# How to " High speed Flash Syncronize-Droplet of water"



## surapon (Jan 18, 2014)

Dear Friends.
I just want to have FUN , many years ago, Try to shoot the splash water with super high speed shutter and Flash syncronizer.
Enjoy, and have a great weekend.
Surapon


----------



## surapon (Jan 18, 2014)

I just want to have FUN , many years ago, Try to shoot the splash water with super high speed shutter and Flash syncronizer.


----------



## surapon (Jan 18, 2014)

I just want to have FUN , many years ago, Try to shoot the splash water with super high speed shutter and Flash syncronizer.
Enjoy.
Surapon


----------



## flowers (Jan 31, 2014)

Hi Surapon, I noticed you have quite a lot of wall behind the glass bowl visible. You could solve this buy making a snoot for your flash:




This will restrict the area your flash will hit instead of spreading it around. You can also restrict the light spread in vertical or horizontal only, but covering only 2 sides instead of all 4. Set your flash zoom to telephoto in order to not waste your flash output. Note: the head of the snoot can be bigger than the flash head! Set it up so the light hits the areas where you need it, but no further.

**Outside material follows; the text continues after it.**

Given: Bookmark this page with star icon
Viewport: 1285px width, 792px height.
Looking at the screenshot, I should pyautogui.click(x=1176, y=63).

For your last image, unless you want the "ghost" appearance the multiple exposure, you could take 3 exposures and combine 1/3 of each shot into one shot. Remember to use a good tripod for the camera and the flash for absolute stability and evenness of light.

Happy shooting!


----------



## kirispupis (Jan 31, 2014)

I love taking water drop photos. Here are a few I took recently.

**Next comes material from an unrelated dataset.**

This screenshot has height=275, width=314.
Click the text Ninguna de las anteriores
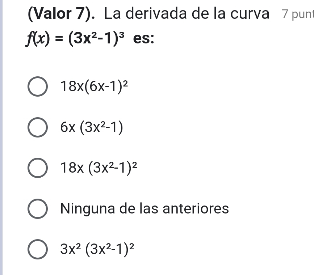pos(145,209)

Swan Lake by CalevPhoto, on Flickr




Star Catcher by CalevPhoto, on Flickr


----------



## climber (Jan 31, 2014)

kirispupis said:


> I love taking water drop photos. Here are a few I took recently.
> 
> 
> 
> ...



Really nice. Could you describe a little how did you do that. What settings, background.


----------



## kirispupis (Jan 31, 2014)

I use a Stopshot Studio with up to six valves. The water is from food coloring. I use two Einstein 640s and two 580EX flashes for lighting. The 580EX's go from underneath a light table I built, one of the Einsteins is geled behind the drops and the other provides the main light.


----------



## flowers (Jan 31, 2014)

Ideas for coloring the water: colored filters on flash, colored bowl/vessel, and food coloring.  Combine to your liking! If you want patterns, try plastic pearls/beads in different colors on the bottom of the water bowl, bowls with painted images in the inside, flowers, whatever you can think of!


----------



## surapon (Jan 31, 2014)

Wow, Wow, Wow----THANKSSSS to all of my dear friends , who post the Super Arts Work= Masterpiece in this post, for let us see the beautiful ARTS WORKs.
Have a great weekend, Sir.
Surapon


----------



## charlesbanke (Feb 5, 2014)

The water wasn't the main subject but its still splashing water  

Shot in the studio with two nova 42" strip boxes as rim lights to catch the water and one softbox just above the camera.


----------



## Mt Spokane Photography (Feb 5, 2014)

Walt Disney used super high speed film motion picture cameras to capture drops of milk and discovered the shape of that splash. That was very expensive to do and the discovery was then used to animate rain drops in the 1942 Movie "Bambi"
Now, anyone can do it with a little care in setting up, but it was a big deal back in the late 1930's (No, I wasn't born yet when Bambi was made)  .


----------



## surapon (Feb 5, 2014)

WOW, WOW, WOW------Thousand Thanks to all of my friends who post the great Photos and comments + Commends in this Post.
Yes, I have learn a lot of new/ fantastic Ideas in Photography, and will try to do= very soon.
Have a great Week, Sir/ Madame.
Surapon


----------